* _DATA IN THIS EXERCISE_
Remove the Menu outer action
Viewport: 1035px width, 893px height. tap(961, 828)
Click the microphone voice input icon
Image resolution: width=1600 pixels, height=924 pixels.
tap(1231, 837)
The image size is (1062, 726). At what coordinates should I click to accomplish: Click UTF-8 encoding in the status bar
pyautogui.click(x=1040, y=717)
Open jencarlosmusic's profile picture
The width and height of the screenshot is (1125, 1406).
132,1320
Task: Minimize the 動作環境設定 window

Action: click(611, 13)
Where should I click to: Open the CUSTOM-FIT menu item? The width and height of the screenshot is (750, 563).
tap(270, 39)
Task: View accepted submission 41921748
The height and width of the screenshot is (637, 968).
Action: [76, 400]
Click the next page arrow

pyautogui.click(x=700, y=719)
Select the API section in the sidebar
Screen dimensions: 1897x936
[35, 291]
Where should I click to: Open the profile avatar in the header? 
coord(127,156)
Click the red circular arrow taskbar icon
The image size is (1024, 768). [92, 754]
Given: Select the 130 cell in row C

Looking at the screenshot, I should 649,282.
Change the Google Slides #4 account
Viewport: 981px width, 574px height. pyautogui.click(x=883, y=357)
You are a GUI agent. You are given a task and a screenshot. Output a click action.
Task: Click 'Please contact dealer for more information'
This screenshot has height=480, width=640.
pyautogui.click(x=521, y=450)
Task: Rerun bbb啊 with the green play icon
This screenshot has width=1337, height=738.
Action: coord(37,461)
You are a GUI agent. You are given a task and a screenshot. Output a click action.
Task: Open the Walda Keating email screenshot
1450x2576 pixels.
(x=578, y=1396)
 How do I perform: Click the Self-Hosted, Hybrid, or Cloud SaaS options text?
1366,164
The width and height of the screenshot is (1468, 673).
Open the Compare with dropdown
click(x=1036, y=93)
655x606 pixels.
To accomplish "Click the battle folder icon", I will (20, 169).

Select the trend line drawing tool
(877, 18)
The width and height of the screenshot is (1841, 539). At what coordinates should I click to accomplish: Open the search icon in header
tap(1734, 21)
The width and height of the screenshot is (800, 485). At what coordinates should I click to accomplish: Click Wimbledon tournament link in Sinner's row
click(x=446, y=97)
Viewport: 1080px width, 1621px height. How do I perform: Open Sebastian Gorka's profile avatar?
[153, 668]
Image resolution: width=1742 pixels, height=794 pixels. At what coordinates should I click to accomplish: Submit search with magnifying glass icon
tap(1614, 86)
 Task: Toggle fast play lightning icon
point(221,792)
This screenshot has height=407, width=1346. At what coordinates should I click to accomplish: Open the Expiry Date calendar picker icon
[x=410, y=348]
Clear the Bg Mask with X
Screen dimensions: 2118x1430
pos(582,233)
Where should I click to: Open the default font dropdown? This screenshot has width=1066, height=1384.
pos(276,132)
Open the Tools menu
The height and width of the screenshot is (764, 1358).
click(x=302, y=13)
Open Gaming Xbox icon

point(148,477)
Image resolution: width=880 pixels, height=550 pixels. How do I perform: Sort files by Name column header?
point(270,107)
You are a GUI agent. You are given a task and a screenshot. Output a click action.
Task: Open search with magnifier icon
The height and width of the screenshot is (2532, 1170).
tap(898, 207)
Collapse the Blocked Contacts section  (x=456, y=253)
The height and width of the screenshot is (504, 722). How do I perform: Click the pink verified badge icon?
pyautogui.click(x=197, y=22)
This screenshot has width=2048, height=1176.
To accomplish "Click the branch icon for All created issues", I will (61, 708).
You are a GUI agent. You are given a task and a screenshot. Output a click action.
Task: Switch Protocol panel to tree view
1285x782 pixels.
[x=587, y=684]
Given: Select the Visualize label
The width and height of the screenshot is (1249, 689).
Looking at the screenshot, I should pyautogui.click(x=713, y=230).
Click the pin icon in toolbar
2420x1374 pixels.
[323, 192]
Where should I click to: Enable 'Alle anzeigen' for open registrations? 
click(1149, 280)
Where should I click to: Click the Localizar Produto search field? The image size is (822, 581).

* _TASK OBJECTIVE_
Reproduce all of the records above, changing every occurrence of "Where should I click to" to "Where do I click to" and leaving everything else unchanged.

* _RESPONSE BELOW_
Remove the Menu outer action
Viewport: 1035px width, 893px height. tap(961, 828)
Click the microphone voice input icon
Image resolution: width=1600 pixels, height=924 pixels.
tap(1231, 837)
The image size is (1062, 726). At what coordinates should I click to accomplish: Click UTF-8 encoding in the status bar
pyautogui.click(x=1040, y=717)
Open jencarlosmusic's profile picture
The width and height of the screenshot is (1125, 1406).
132,1320
Task: Minimize the 動作環境設定 window

Action: click(611, 13)
Where do I click to: Open the CUSTOM-FIT menu item? The width and height of the screenshot is (750, 563).
tap(270, 39)
Task: View accepted submission 41921748
The height and width of the screenshot is (637, 968).
Action: [76, 400]
Click the next page arrow

pyautogui.click(x=700, y=719)
Select the API section in the sidebar
Screen dimensions: 1897x936
[35, 291]
Where do I click to: Open the profile avatar in the header? 
coord(127,156)
Click the red circular arrow taskbar icon
The image size is (1024, 768). [92, 754]
Given: Select the 130 cell in row C

Looking at the screenshot, I should 649,282.
Change the Google Slides #4 account
Viewport: 981px width, 574px height. pyautogui.click(x=883, y=357)
You are a GUI agent. You are given a task and a screenshot. Output a click action.
Task: Click 'Please contact dealer for more information'
This screenshot has height=480, width=640.
pyautogui.click(x=521, y=450)
Task: Rerun bbb啊 with the green play icon
This screenshot has width=1337, height=738.
Action: coord(37,461)
You are a GUI agent. You are given a task and a screenshot. Output a click action.
Task: Open the Walda Keating email screenshot
1450x2576 pixels.
(x=578, y=1396)
 How do I perform: Click the Self-Hosted, Hybrid, or Cloud SaaS options text?
1366,164
The width and height of the screenshot is (1468, 673).
Open the Compare with dropdown
click(x=1036, y=93)
655x606 pixels.
To accomplish "Click the battle folder icon", I will (20, 169).

Select the trend line drawing tool
(877, 18)
The width and height of the screenshot is (1841, 539). At what coordinates should I click to accomplish: Open the search icon in header
tap(1734, 21)
The width and height of the screenshot is (800, 485). At what coordinates should I click to accomplish: Click Wimbledon tournament link in Sinner's row
click(x=446, y=97)
Viewport: 1080px width, 1621px height. How do I perform: Open Sebastian Gorka's profile avatar?
[153, 668]
Image resolution: width=1742 pixels, height=794 pixels. At what coordinates should I click to accomplish: Submit search with magnifying glass icon
tap(1614, 86)
 Task: Toggle fast play lightning icon
point(221,792)
This screenshot has height=407, width=1346. At what coordinates should I click to accomplish: Open the Expiry Date calendar picker icon
[x=410, y=348]
Clear the Bg Mask with X
Screen dimensions: 2118x1430
pos(582,233)
Where do I click to: Open the default font dropdown? This screenshot has width=1066, height=1384.
pos(276,132)
Open the Tools menu
The height and width of the screenshot is (764, 1358).
click(x=302, y=13)
Open Gaming Xbox icon

point(148,477)
Image resolution: width=880 pixels, height=550 pixels. How do I perform: Sort files by Name column header?
point(270,107)
You are a GUI agent. You are given a task and a screenshot. Output a click action.
Task: Open search with magnifier icon
The height and width of the screenshot is (2532, 1170).
tap(898, 207)
Collapse the Blocked Contacts section  (x=456, y=253)
The height and width of the screenshot is (504, 722). How do I perform: Click the pink verified badge icon?
pyautogui.click(x=197, y=22)
This screenshot has width=2048, height=1176.
To accomplish "Click the branch icon for All created issues", I will (61, 708).
You are a GUI agent. You are given a task and a screenshot. Output a click action.
Task: Switch Protocol panel to tree view
1285x782 pixels.
[x=587, y=684]
Given: Select the Visualize label
The width and height of the screenshot is (1249, 689).
Looking at the screenshot, I should pyautogui.click(x=713, y=230).
Click the pin icon in toolbar
2420x1374 pixels.
[323, 192]
Where do I click to: Enable 'Alle anzeigen' for open registrations? 
click(1149, 280)
Where do I click to: Click the Localizar Produto search field? The image size is (822, 581).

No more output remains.